In particular, Ukraine might have suffered a new cyber-attack on its electrical network, as stated in an article published in The Register. This article stated that the suspected attack did not target the distribution system of the electrical network but affected the processing of power at the transmission level carried out in a substation, the purpose of which is to establish the appropriate voltage levels so that electric power can subsequently be transferred and distributed.

Besides, SANS experts include in another article on this subject specific information on the events, which might or might not constitute a cyber-attack. The article shows an evolution of such events from the end of the 17 December 2016, when a failure in the control system caused the deactivation of a substation, due to a suspected cyber-attack, at the transmission level, in the Novi Petrivtsi area (North to Kiev).

In this regard, the company Archer security group, just like the SANS, expressed a conservative opinion on the origin of the incident, and sticks to the information provided by the Managing Director of  Ukrenergo (Ukrainian power company) on Facebook where he published that a hardware failure might have been the cause of the problems suffered and added that an investigation is being conducted to verify that the incident was not the result of other causes.

Other sources such as Reuters question whether the attack was intentional or just a technological failure or incident. It also includes a discussion on why it should be considered an intentional attack according to the different opinions expressed in this article.

Among the population affected, there are clients of the company Kyivenergo, a local distribution company in the Northern region of Kiev. These supply issues led to cuts in different districts in this region to the North of Kiev. Such cuts lasted for an hour and 15 minutes.

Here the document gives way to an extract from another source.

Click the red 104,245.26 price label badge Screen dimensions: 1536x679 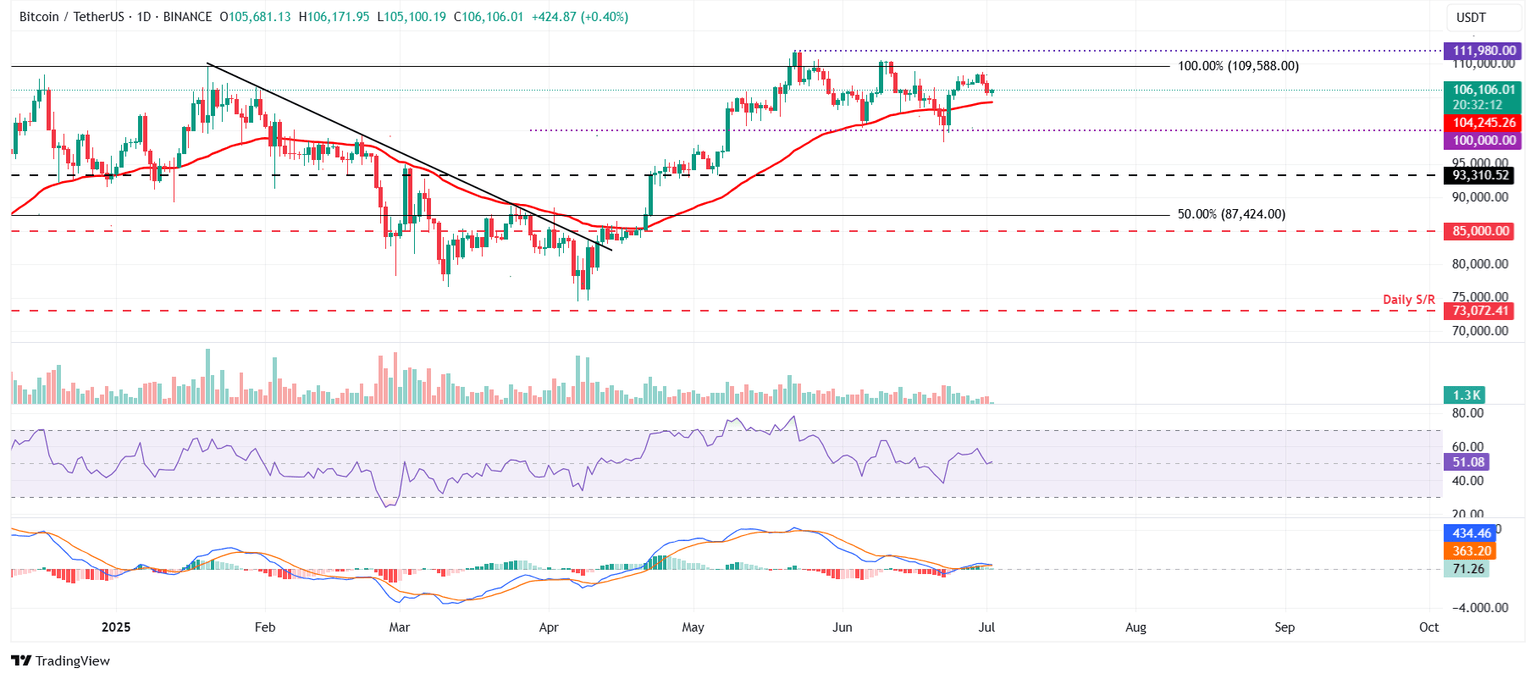[x=1483, y=122]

According to the company, the restoration of the electric service started 30 minutes after its detection, when the technicians switched from automatic to manual mode in order to perform all necessary procedures and stabilise the system.

Número total incidencias registradas por distritos en Kiev

- Total number of incidents registered by district in Kiev, (source) kyivenergo.com/uk/press-tsentr/1430-ctan-zabezpechennya-pat-kiyivenergo-co-ta-gvp-na-ranok-16-gr  (Link currently unavailable)-

While analysing all information published regarding this suspected cyber-attack, it is important not to draw alarming conclusions or ones that may be misleading, as stated by the expert in industrial cybersecurity Robert M. Lee on his blog.

On this blog, you may read some guidelines against this kind of incident. One of the main guidelines given the characteristics of the incident suffered is the preparation of a detailed analysis of the access logs, whether VPN sessions, remote desktop, etc. Such analysis should determine the facts so as to draw conclusions with a more specific foundation of the intentionality of the failure in the electric service.

The main conclusion regarding this type of situation is the importance of the information exchange on cyber-attacks and their management, which can be used by other companies to obtain lessons learnt or implement procedures in the event of failures or when detecting problems in the network infrastructure based on the actions performed by other companies.